SHORT PROBLEM -> Reproduce the data below line for line without changing anything, and leave out the pictures.

>> begin SUPPLIED ENTRIES

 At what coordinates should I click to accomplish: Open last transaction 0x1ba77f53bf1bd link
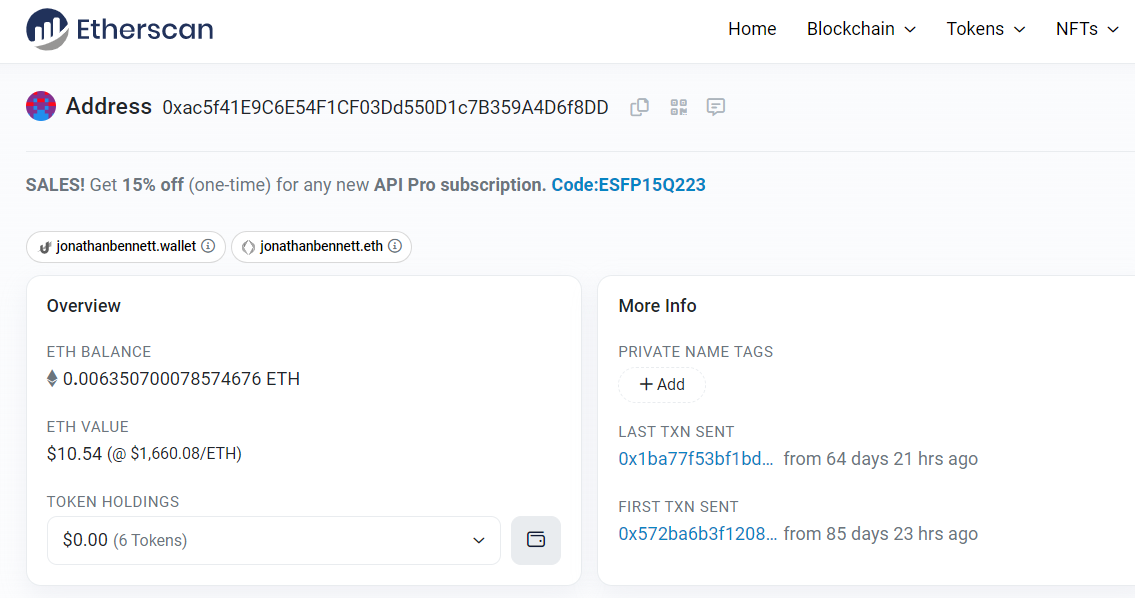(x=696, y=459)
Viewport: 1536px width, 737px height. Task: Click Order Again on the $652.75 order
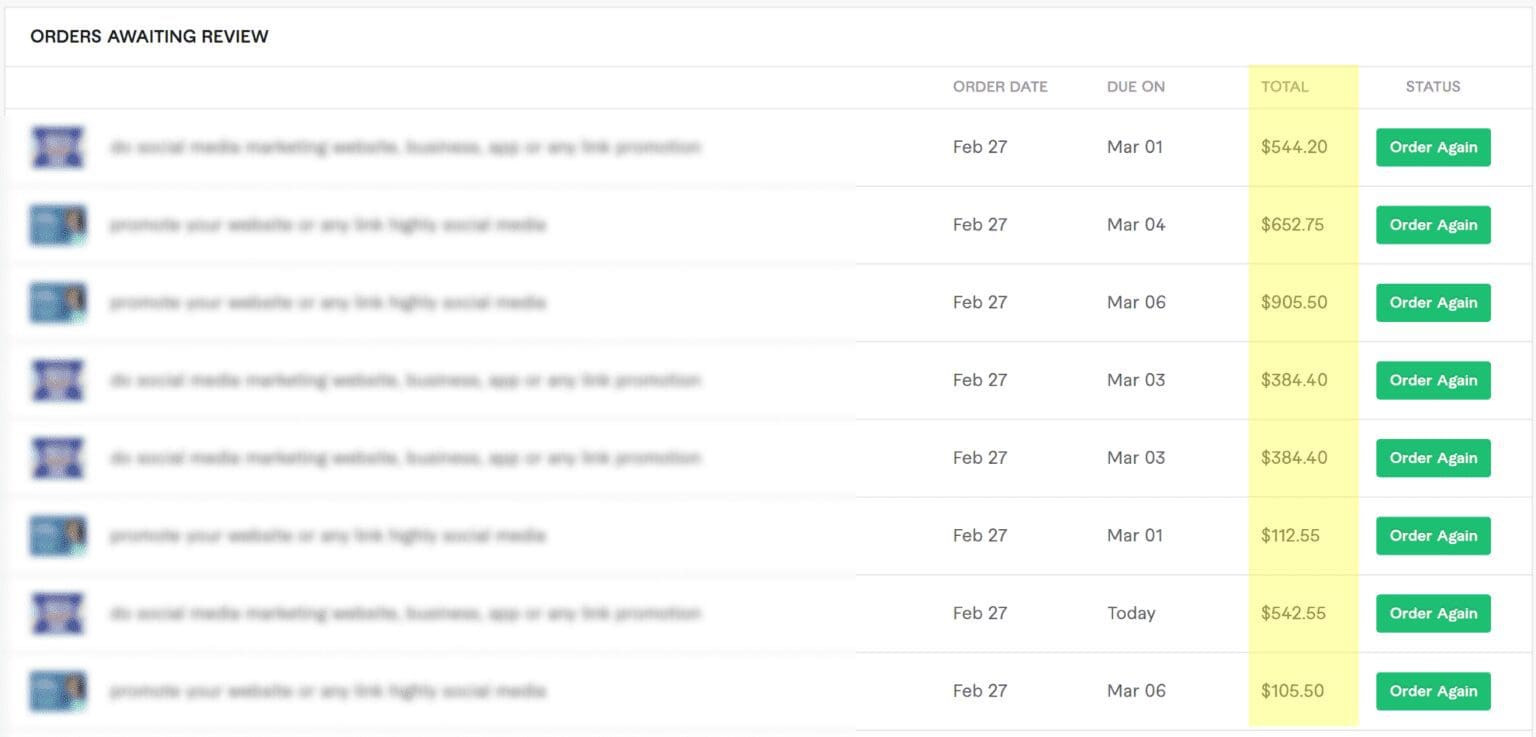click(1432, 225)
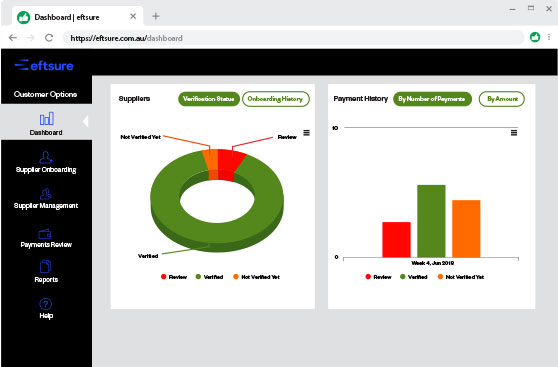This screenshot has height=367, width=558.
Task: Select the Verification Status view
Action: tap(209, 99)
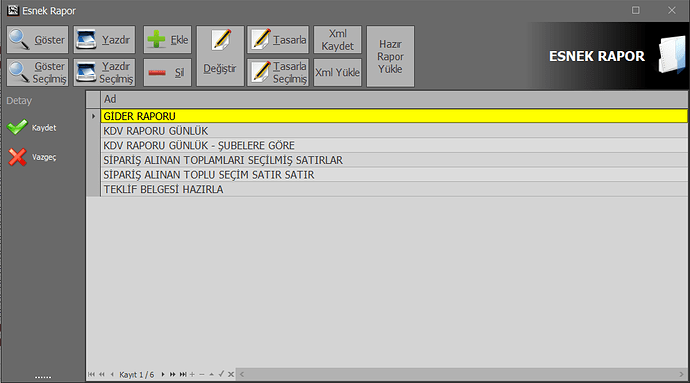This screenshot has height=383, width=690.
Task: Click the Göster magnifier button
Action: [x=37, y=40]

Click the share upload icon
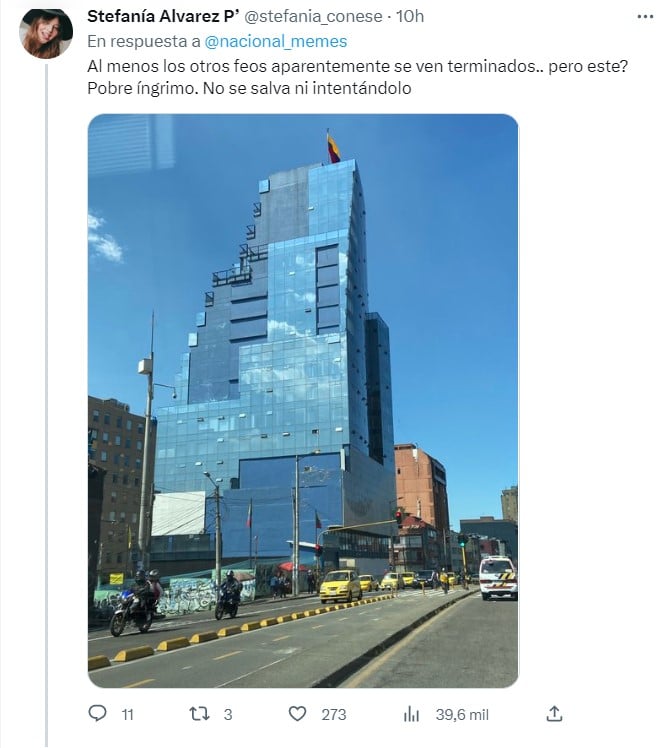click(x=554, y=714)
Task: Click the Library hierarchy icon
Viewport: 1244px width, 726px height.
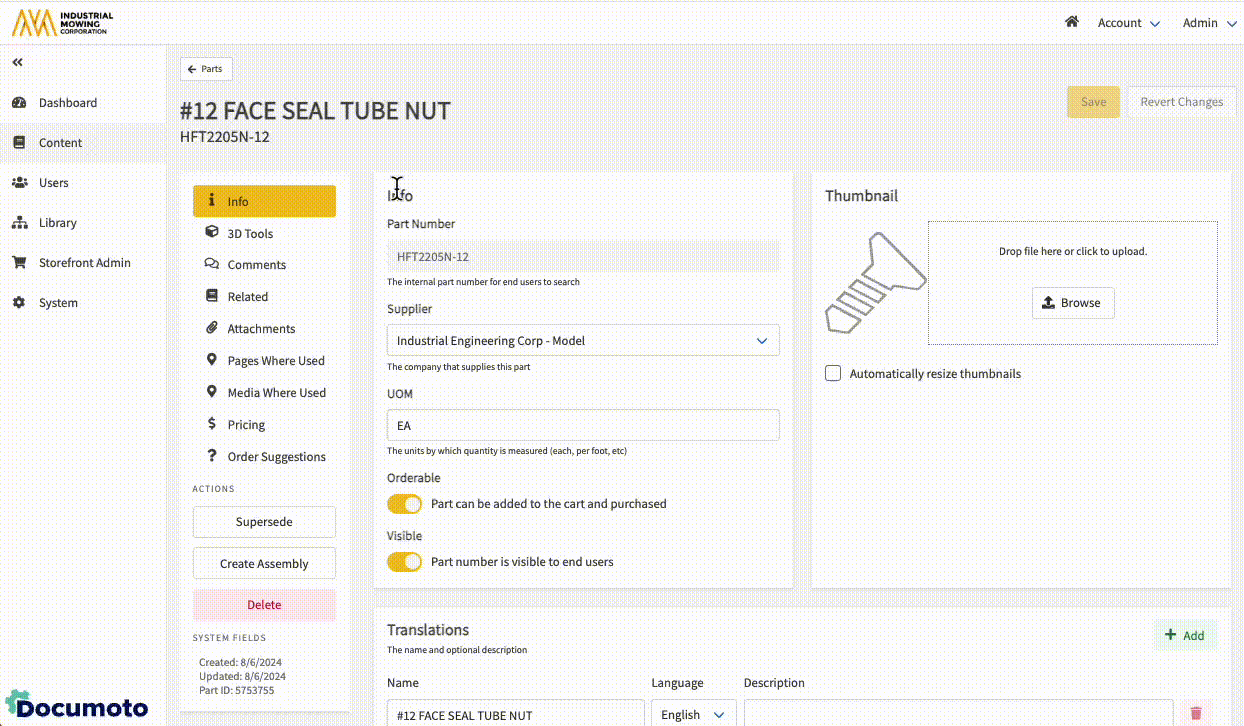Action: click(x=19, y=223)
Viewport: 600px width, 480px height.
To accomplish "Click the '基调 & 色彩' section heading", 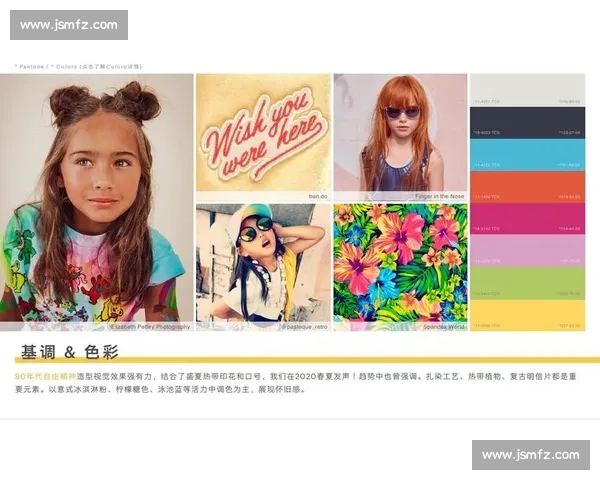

>> end SUPPLIED ENTRIES

ANSWER TO THIS TASK ->
 At what coordinates should I click to accomplish: Open last transaction 0x1ba77f53bf1bd link
(x=696, y=459)
Viewport: 1536px width, 737px height. Task: Click Order Again on the $652.75 order
click(1432, 225)
This screenshot has height=367, width=558.
Task: Select the Verification Status view
Action: tap(209, 99)
This screenshot has height=383, width=690.
Task: Click the Göster magnifier button
Action: [x=37, y=40]

Click the share upload icon
click(x=554, y=714)
Task: Click the Library hierarchy icon
Viewport: 1244px width, 726px height.
Action: click(x=19, y=223)
Viewport: 600px width, 480px height.
To accomplish "Click the '基调 & 色彩' section heading", 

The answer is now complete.